• Problem details
Reproduce every line of the records below, requests included, and scale each coordinate in the answers by 0.75, rounding to whole numbers with halves rounded up. Leave the pictures out.

(Pointing data for screenshots)

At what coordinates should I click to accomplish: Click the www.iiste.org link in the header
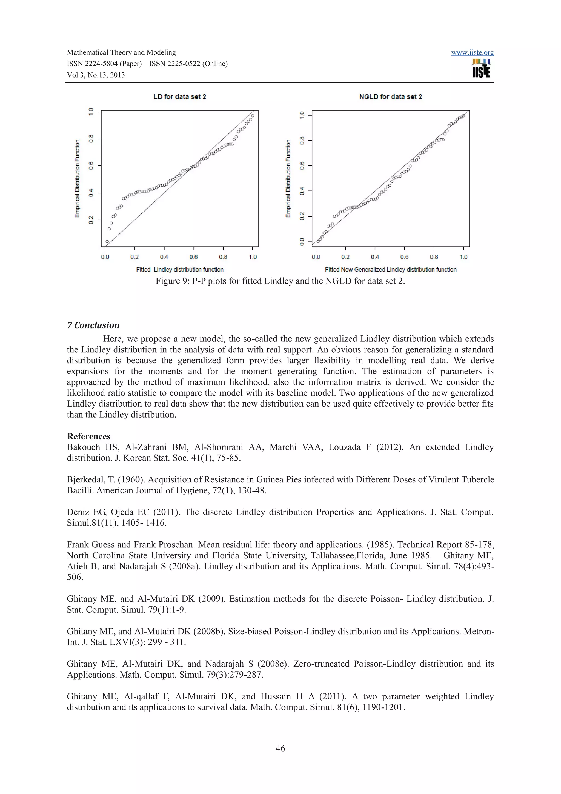[472, 53]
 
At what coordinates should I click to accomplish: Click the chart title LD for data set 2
[179, 97]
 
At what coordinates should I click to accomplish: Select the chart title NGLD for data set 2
[390, 97]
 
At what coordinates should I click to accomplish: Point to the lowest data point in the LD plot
[107, 241]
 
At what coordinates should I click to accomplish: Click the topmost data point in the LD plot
[253, 116]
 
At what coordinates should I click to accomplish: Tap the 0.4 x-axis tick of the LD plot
[164, 257]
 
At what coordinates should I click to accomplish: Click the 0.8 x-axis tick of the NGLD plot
[434, 257]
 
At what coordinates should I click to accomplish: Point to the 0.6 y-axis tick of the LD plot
[91, 166]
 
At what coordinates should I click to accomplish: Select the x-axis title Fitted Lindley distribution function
[180, 269]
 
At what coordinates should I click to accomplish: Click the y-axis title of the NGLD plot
[288, 178]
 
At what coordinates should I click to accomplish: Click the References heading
[88, 436]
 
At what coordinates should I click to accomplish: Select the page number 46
[280, 748]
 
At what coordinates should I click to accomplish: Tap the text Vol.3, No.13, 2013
[96, 75]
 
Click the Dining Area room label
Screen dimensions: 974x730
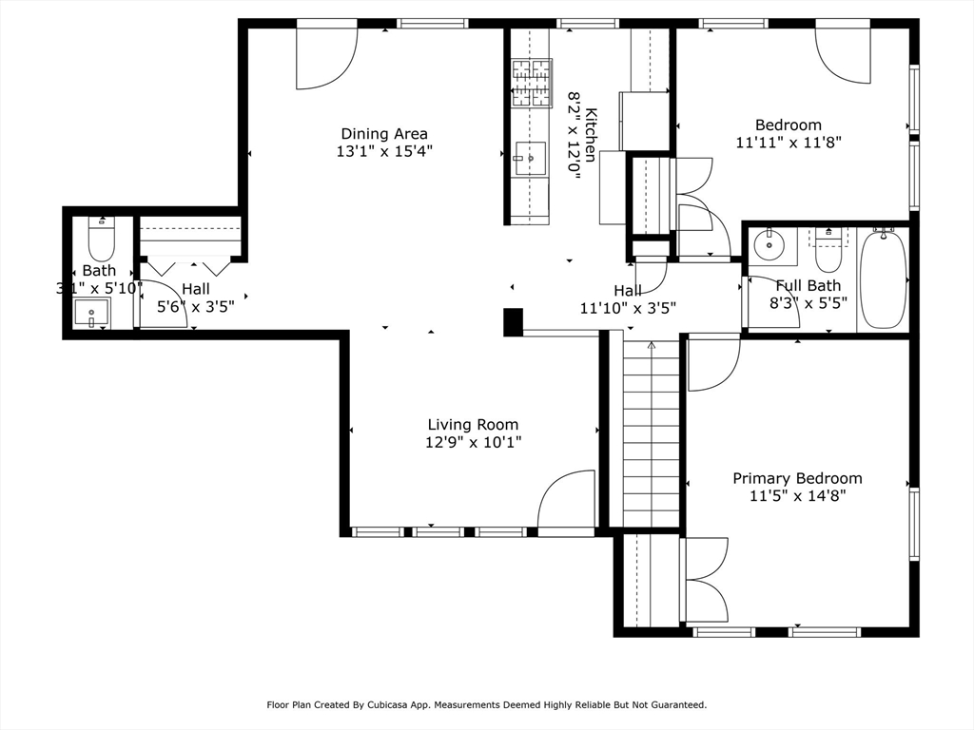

• Right answer
At what coordinates should I click to accomplish: Click the www.iiste.org link in the header
[354, 40]
 
At what coordinates should I click to accomplish: Click the chart title LD for data set 2
[134, 73]
 
At what coordinates should I click to accomplish: Select the chart title NGLD for data set 2
[293, 73]
 
At what coordinates should I click to accomplish: Point to the lowest data point in the LD plot
[80, 181]
 
At what coordinates should I click to accomplish: Click the topmost data point in the LD plot
[190, 87]
 
At what coordinates should I click to accomplish: Tap the 0.4 x-axis tick of the LD plot
[123, 193]
 
At what coordinates should I click to accomplish: Click the 0.8 x-axis tick of the NGLD plot
[326, 193]
 
At what coordinates should I click to accomplish: Point to the 0.6 y-axis tick of the LD plot
[68, 125]
 
At what coordinates should I click to accomplish: Select the x-axis title Fitted Lindley distribution function
[135, 202]
 
At what coordinates should I click to accomplish: Click the y-axis title of the NGLD plot
[216, 134]
 
At what coordinates should I click to accomplish: Click the References heading
[66, 327]
 
At what coordinates should I click to accomplish: Select the page number 46
[210, 561]
 
At what coordinates should I click to accomplish: Tap the text Vol.3, No.13, 2013
[72, 56]
 
Click the Dining Area room label
Screen dimensions: 974x730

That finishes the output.